Fermi-Pasta-Ulam chain is a theoretical model of a one dimensional crystal. It consists of point masses connected by nonlinear strings. This model was introduced by Enrico Fermi, John Pasta, Stanislaw Ulam, and Mary Tsingou in 1953, and was investigated with one of the world’s first digital computers, and now considered the foundation of experimental mathematics. Fermi, Pasta, Ulam and Tsingou found that the behavior of the system was quite different from what intuition would have led them to expect. Fermi thought that after many iterations, the system would exhibit thermalization, an ergodic behavior in which the influence of the initial modes of vibration fade and the system becomes more or less random with all modes excited more or less equally. Instead, the system exhibited a very complicated quasi-periodic behavior.

The FPU experiment was important both in showing the complexity of nonlinear system behavior and the value of computer simulation in analyzing systems.

Miguel Onorato, Lara Vozella, Davide Proment and Yuri Lvov explained in their paper, entitled “Route to thermalization in the α-Fermi–Pasta–Ulam system” and published in NAS-Proceedings of the National Academy of Sciences of the United States of America explained the reason why researches in the fifties did not observe the thermalization. The reason is very simple – it takes extremely long time for an FPU system to reach thermal equilibrium. Computers in the fifties were just not powerful enough to complete this numerical calculation in reasonable time.

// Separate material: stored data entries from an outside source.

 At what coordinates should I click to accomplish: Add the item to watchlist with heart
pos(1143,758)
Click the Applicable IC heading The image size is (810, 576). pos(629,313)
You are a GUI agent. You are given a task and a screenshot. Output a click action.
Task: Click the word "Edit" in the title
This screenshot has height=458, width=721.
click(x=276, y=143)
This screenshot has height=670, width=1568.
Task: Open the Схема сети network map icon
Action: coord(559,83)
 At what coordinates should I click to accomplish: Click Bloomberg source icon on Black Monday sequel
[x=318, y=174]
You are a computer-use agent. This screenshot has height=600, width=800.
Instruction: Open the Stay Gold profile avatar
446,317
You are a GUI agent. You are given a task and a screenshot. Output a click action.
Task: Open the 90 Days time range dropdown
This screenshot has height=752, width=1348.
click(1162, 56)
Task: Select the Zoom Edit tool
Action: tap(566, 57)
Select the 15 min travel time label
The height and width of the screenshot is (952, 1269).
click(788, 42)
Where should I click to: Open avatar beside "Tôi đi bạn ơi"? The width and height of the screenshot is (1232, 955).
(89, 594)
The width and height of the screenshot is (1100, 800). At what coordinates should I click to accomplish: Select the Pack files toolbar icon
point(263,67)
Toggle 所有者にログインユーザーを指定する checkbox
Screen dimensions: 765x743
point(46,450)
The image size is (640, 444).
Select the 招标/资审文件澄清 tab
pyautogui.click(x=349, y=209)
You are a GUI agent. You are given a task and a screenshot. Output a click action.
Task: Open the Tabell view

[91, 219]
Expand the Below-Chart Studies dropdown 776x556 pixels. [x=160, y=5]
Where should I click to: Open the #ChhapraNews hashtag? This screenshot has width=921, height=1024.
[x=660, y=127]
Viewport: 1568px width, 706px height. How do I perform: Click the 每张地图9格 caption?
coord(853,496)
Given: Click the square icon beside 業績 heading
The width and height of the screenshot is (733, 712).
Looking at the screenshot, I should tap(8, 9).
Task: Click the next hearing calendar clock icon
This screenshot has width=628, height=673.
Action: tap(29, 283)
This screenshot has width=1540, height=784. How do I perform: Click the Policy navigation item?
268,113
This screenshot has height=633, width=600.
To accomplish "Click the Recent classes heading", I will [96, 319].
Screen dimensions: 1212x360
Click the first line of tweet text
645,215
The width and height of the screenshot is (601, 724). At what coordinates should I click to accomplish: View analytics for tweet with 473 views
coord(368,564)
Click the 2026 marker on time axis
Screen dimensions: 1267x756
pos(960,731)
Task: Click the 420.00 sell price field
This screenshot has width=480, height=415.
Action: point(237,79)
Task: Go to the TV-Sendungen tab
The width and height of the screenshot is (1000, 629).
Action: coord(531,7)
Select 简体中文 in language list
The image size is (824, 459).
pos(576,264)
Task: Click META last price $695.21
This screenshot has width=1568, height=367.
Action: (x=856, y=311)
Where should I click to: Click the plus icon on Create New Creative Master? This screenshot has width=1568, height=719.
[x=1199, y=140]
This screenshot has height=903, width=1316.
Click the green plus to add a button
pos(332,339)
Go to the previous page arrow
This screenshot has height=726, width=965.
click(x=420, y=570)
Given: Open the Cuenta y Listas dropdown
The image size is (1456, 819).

Onorato, Vozella, Proment and Lvov explain why it takes so long to reach thermal equilibrium. According to their arguments, the key lies in a gradual transfer of energy during coincidences of six modes in the system. When precisely six modes interact, the energy is transferred in a nonreversible way. Over many iterations, enough six-wave interactions occur, and enough energy is transferred, to reach complete thermal equilibrium. This conclusion is supported by extensive numerical simulations.

The key approach of our research is to consider the FPU system as a collection of resonantly interacting waves, in other words – waves interact in groups. They have shown that interactions of triads, quartets, and quintets are reversible; in other words, they do not bring the FPU system closer to thermal equilibrium. However, the interaction of waves in sixtets does lead to irreversible transfer of energy. It takes the cooperation of six different waves to produce an interaction that is irreversible and, because of that, the process is extremely weak and very slow. That is why it takes so long to approach thermal equilibrium for the FPU system.

 

Publication

Route to thermalization in the α-Fermi-Pasta-Ulam system.